__Exercise aim__
Even where a line looks wrong, copy it exactly and include every entry.

__Exercise data__
++++++++

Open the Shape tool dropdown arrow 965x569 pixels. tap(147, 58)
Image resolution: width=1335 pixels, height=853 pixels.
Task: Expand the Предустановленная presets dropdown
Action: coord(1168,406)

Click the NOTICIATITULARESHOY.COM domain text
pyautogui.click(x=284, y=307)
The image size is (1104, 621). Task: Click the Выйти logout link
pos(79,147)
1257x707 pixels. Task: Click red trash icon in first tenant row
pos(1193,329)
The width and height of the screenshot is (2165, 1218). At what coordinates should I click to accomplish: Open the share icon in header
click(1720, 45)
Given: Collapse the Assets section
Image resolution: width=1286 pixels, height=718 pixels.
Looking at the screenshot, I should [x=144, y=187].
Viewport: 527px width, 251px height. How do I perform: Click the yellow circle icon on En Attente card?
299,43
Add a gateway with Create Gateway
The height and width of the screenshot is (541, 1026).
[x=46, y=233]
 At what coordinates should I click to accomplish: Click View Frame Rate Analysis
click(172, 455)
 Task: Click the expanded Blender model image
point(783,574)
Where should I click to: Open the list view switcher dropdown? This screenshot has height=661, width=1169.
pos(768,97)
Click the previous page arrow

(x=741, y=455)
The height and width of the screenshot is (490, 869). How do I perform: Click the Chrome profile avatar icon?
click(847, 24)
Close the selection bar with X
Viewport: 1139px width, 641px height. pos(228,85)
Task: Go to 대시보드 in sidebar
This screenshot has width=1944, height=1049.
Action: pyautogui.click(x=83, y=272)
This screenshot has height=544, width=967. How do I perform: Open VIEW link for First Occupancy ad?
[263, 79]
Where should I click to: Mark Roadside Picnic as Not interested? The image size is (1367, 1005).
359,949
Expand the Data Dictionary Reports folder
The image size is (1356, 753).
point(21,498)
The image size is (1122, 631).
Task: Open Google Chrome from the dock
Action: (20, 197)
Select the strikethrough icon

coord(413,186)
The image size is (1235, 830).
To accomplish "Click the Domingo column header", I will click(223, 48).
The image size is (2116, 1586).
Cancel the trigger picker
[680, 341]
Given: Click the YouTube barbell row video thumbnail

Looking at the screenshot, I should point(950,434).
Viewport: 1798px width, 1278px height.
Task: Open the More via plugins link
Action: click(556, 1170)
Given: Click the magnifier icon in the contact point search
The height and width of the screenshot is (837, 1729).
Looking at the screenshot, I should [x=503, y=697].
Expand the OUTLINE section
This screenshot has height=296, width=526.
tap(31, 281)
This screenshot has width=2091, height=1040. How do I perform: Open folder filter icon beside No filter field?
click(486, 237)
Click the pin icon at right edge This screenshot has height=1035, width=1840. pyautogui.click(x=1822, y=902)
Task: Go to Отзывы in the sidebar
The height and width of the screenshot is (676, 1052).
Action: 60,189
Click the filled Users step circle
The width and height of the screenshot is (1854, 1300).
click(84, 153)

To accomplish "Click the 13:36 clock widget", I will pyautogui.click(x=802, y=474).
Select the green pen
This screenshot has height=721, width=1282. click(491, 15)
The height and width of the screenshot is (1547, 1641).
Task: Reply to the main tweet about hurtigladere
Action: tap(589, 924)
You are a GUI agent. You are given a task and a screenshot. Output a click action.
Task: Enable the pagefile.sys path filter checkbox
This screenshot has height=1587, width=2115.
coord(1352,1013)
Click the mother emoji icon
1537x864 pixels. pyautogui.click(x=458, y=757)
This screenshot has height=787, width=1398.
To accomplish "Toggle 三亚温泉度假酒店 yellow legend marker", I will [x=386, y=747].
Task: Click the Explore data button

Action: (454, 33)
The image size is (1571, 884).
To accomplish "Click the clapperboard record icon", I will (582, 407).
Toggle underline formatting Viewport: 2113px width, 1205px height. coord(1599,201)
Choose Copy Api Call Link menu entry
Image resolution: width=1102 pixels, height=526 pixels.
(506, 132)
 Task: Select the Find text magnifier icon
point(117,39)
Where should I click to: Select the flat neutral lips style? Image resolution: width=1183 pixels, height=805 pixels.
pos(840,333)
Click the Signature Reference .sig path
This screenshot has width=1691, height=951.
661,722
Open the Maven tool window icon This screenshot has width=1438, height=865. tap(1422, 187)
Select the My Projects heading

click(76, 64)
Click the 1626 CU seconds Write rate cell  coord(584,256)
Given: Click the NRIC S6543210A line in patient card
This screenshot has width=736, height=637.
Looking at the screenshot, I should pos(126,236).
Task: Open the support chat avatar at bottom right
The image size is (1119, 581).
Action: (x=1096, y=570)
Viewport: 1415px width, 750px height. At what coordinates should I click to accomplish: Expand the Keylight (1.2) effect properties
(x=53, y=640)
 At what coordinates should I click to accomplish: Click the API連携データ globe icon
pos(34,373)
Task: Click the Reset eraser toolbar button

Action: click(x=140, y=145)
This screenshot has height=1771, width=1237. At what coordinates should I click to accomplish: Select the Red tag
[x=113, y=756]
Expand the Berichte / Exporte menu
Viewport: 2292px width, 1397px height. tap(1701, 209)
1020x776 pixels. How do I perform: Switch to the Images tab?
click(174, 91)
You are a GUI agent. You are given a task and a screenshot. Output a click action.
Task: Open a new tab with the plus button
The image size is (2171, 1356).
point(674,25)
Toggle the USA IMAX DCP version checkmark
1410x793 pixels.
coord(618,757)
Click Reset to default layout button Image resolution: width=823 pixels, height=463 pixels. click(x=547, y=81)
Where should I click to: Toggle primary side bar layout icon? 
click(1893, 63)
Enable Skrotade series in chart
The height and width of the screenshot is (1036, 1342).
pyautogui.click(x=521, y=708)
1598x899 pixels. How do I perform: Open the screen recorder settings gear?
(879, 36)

++++++++

__Written answer__
Open the Shape tool dropdown arrow 965x569 pixels. tap(147, 58)
Image resolution: width=1335 pixels, height=853 pixels.
Task: Expand the Предустановленная presets dropdown
Action: coord(1168,406)

Click the NOTICIATITULARESHOY.COM domain text
pyautogui.click(x=284, y=307)
The image size is (1104, 621). Task: Click the Выйти logout link
pos(79,147)
1257x707 pixels. Task: Click red trash icon in first tenant row
pos(1193,329)
The width and height of the screenshot is (2165, 1218). At what coordinates should I click to accomplish: Open the share icon in header
click(1720, 45)
Given: Collapse the Assets section
Image resolution: width=1286 pixels, height=718 pixels.
Looking at the screenshot, I should [x=144, y=187].
Viewport: 527px width, 251px height. How do I perform: Click the yellow circle icon on En Attente card?
299,43
Add a gateway with Create Gateway
The height and width of the screenshot is (541, 1026).
[x=46, y=233]
 At what coordinates should I click to accomplish: Click View Frame Rate Analysis
click(172, 455)
 Task: Click the expanded Blender model image
point(783,574)
Where should I click to: Open the list view switcher dropdown? This screenshot has height=661, width=1169.
pos(768,97)
Click the previous page arrow

(x=741, y=455)
The height and width of the screenshot is (490, 869). How do I perform: Click the Chrome profile avatar icon?
click(847, 24)
Close the selection bar with X
Viewport: 1139px width, 641px height. pos(228,85)
Task: Go to 대시보드 in sidebar
This screenshot has width=1944, height=1049.
Action: pyautogui.click(x=83, y=272)
This screenshot has height=544, width=967. How do I perform: Open VIEW link for First Occupancy ad?
[263, 79]
Where should I click to: Mark Roadside Picnic as Not interested? The image size is (1367, 1005).
359,949
Expand the Data Dictionary Reports folder
The image size is (1356, 753).
point(21,498)
The image size is (1122, 631).
Task: Open Google Chrome from the dock
Action: (20, 197)
Select the strikethrough icon

coord(413,186)
The image size is (1235, 830).
To accomplish "Click the Domingo column header", I will click(223, 48).
The image size is (2116, 1586).
Cancel the trigger picker
[680, 341]
Given: Click the YouTube barbell row video thumbnail

Looking at the screenshot, I should point(950,434).
Viewport: 1798px width, 1278px height.
Task: Open the More via plugins link
Action: click(556, 1170)
Given: Click the magnifier icon in the contact point search
The height and width of the screenshot is (837, 1729).
Looking at the screenshot, I should [x=503, y=697].
Expand the OUTLINE section
This screenshot has height=296, width=526.
tap(31, 281)
This screenshot has width=2091, height=1040. How do I perform: Open folder filter icon beside No filter field?
click(486, 237)
Click the pin icon at right edge This screenshot has height=1035, width=1840. pyautogui.click(x=1822, y=902)
Task: Go to Отзывы in the sidebar
The height and width of the screenshot is (676, 1052).
Action: 60,189
Click the filled Users step circle
The width and height of the screenshot is (1854, 1300).
click(84, 153)

To accomplish "Click the 13:36 clock widget", I will pyautogui.click(x=802, y=474).
Select the green pen
This screenshot has height=721, width=1282. click(491, 15)
The height and width of the screenshot is (1547, 1641).
Task: Reply to the main tweet about hurtigladere
Action: tap(589, 924)
You are a GUI agent. You are given a task and a screenshot. Output a click action.
Task: Enable the pagefile.sys path filter checkbox
This screenshot has height=1587, width=2115.
coord(1352,1013)
Click the mother emoji icon
1537x864 pixels. pyautogui.click(x=458, y=757)
This screenshot has height=787, width=1398.
To accomplish "Toggle 三亚温泉度假酒店 yellow legend marker", I will [x=386, y=747].
Task: Click the Explore data button

Action: (454, 33)
The image size is (1571, 884).
To accomplish "Click the clapperboard record icon", I will (582, 407).
Toggle underline formatting Viewport: 2113px width, 1205px height. coord(1599,201)
Choose Copy Api Call Link menu entry
Image resolution: width=1102 pixels, height=526 pixels.
(506, 132)
 Task: Select the Find text magnifier icon
point(117,39)
Where should I click to: Select the flat neutral lips style? Image resolution: width=1183 pixels, height=805 pixels.
pos(840,333)
Click the Signature Reference .sig path
This screenshot has width=1691, height=951.
661,722
Open the Maven tool window icon This screenshot has width=1438, height=865. tap(1422, 187)
Select the My Projects heading

click(76, 64)
Click the 1626 CU seconds Write rate cell  coord(584,256)
Given: Click the NRIC S6543210A line in patient card
This screenshot has width=736, height=637.
Looking at the screenshot, I should pos(126,236).
Task: Open the support chat avatar at bottom right
The image size is (1119, 581).
Action: (x=1096, y=570)
Viewport: 1415px width, 750px height. At what coordinates should I click to accomplish: Expand the Keylight (1.2) effect properties
(x=53, y=640)
 At what coordinates should I click to accomplish: Click the API連携データ globe icon
pos(34,373)
Task: Click the Reset eraser toolbar button

Action: click(x=140, y=145)
This screenshot has height=1771, width=1237. At what coordinates should I click to accomplish: Select the Red tag
[x=113, y=756]
Expand the Berichte / Exporte menu
Viewport: 2292px width, 1397px height. tap(1701, 209)
1020x776 pixels. How do I perform: Switch to the Images tab?
click(174, 91)
You are a GUI agent. You are given a task and a screenshot. Output a click action.
Task: Open a new tab with the plus button
The image size is (2171, 1356).
point(674,25)
Toggle the USA IMAX DCP version checkmark
1410x793 pixels.
coord(618,757)
Click Reset to default layout button Image resolution: width=823 pixels, height=463 pixels. click(x=547, y=81)
Where should I click to: Toggle primary side bar layout icon? 
click(1893, 63)
Enable Skrotade series in chart
The height and width of the screenshot is (1036, 1342).
pyautogui.click(x=521, y=708)
1598x899 pixels. How do I perform: Open the screen recorder settings gear?
(879, 36)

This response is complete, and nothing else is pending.